The plant of the jute
Jute is a textile fibre made from the stem of the Eorchorus CCIPSU/Ciris, an annual herbaceous plant of the family of the Tigliaceae. Ouesta plant, which can reach the 3-4 meters high, has a large stem a few inches and large oval leaves.
For centuries it is cultivated in the hot and humid climate regions of the Indian sub-continent-mainly Bangladesh and Pakistan-of China and southeast Asia.
The most prized variety is however the Indian one. Jute is one of the most economical natural fibres, and is second only to cotton by quantity produced and by diversification of uses.
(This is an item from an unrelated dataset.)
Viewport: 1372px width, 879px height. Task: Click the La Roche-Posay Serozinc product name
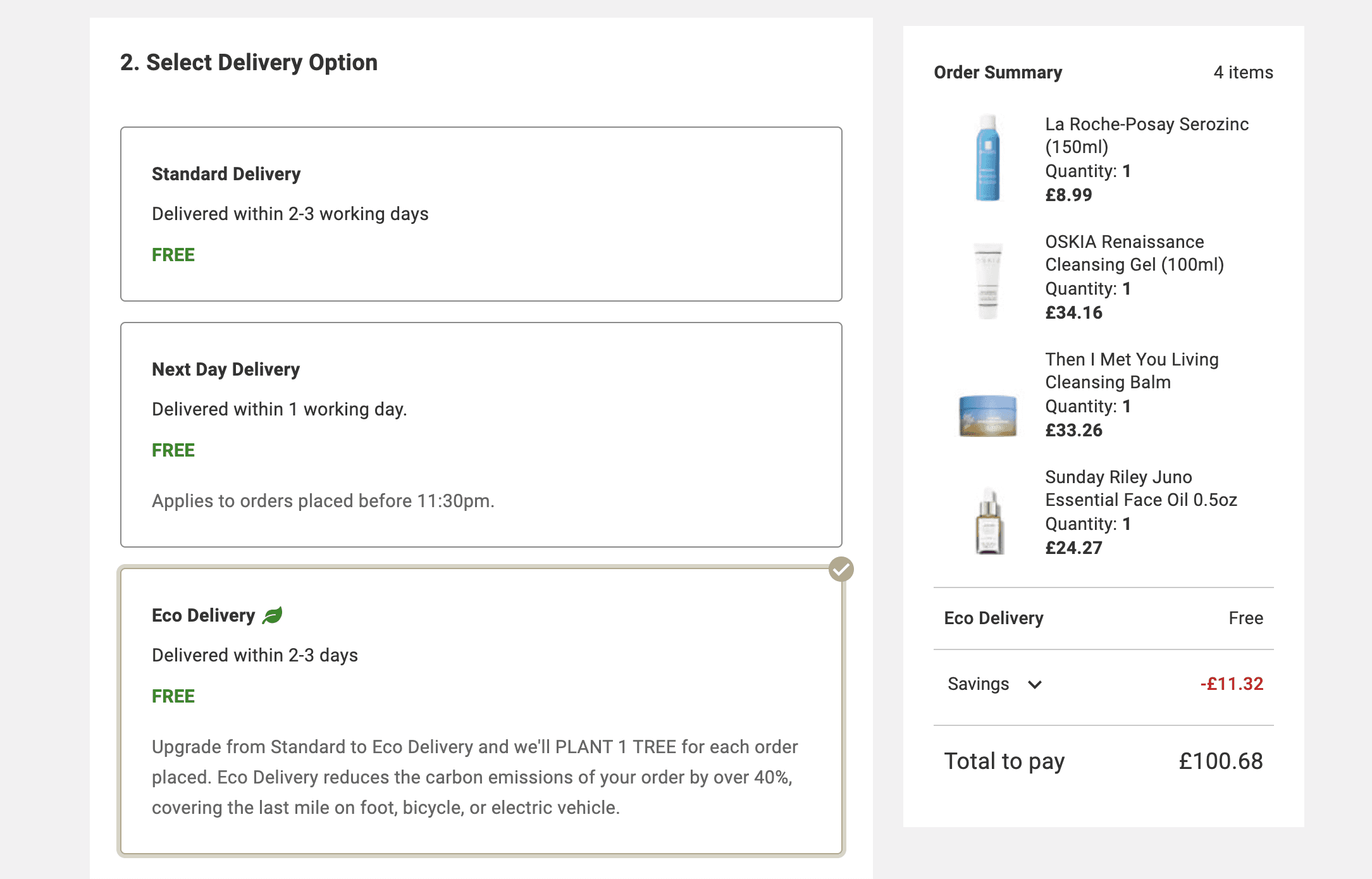click(1146, 135)
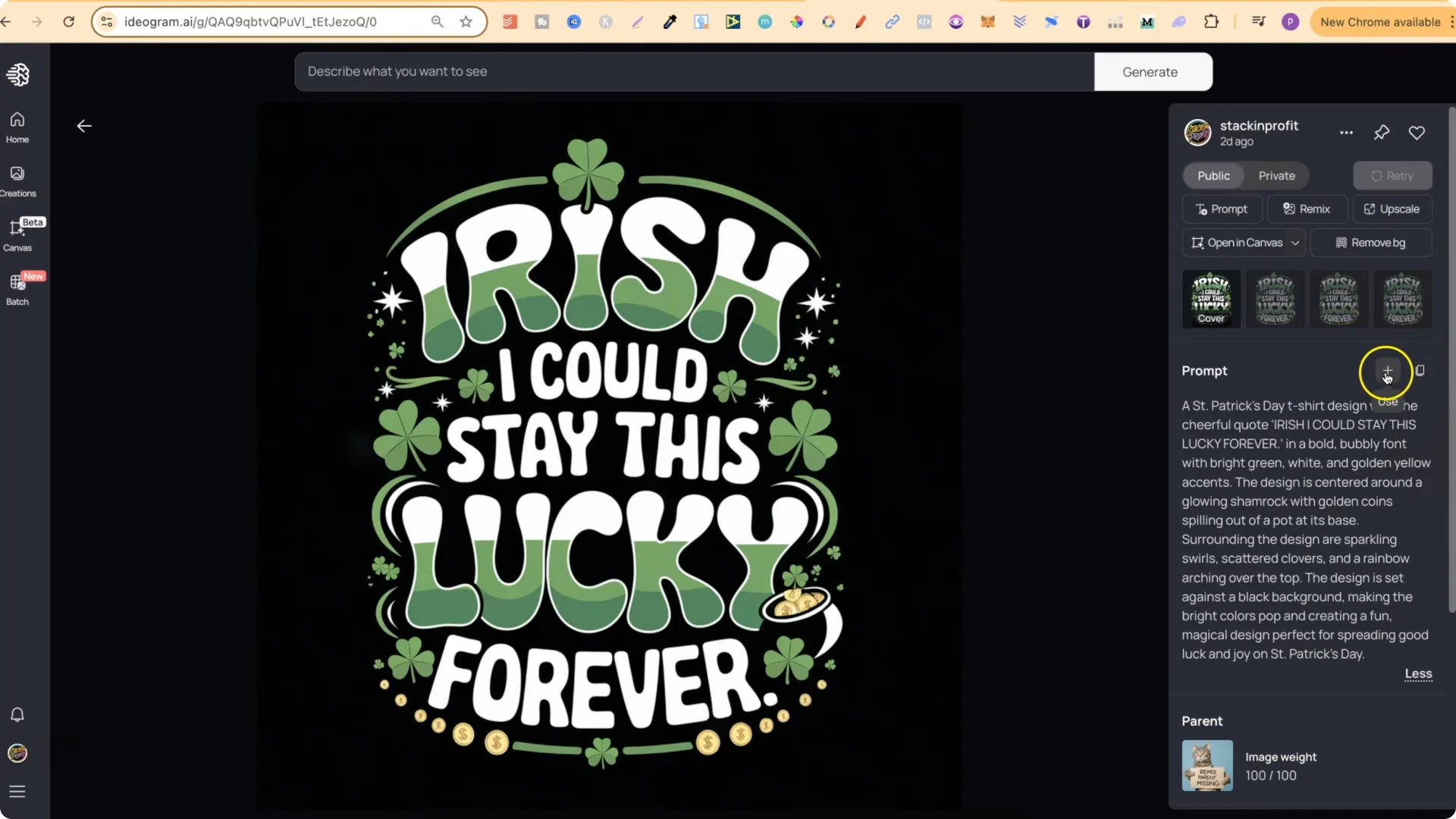Expand the Open in Canvas dropdown
Image resolution: width=1456 pixels, height=819 pixels.
[x=1296, y=243]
Just as is the case for the production of other vegetable textile fibres such as flax and hemp, the stems of the jute plant, matured, are cut and soaked in water. After about three weeks, macerated bark is peeled off and washed, dried and assembled in bales ready for sale.
The colour of the lint can vary from the white-yellow of the most precious qualities to the Bruno of the most inferior ones.
The woody interior of the stem, however, is used to construct temporary fences and as a combustible material. Jute is a very wear-resistant fibre. It is also biodegradable to 100% and unattackable by fungi and moulds.
The jute trade began at the end of 1700: At that time the fibre served mainly for the production of ropes for sails and for the mooring of boats and ships, only later found use also as raw material for weaving. Today, 75% of Jute’s annual production is intended for the manufacture of sacks for the packaging of cereals, coffee, cocoa and rice; The remaining 25% is used for the processing of carpets and textiles (cushions, curtains, wallpapers).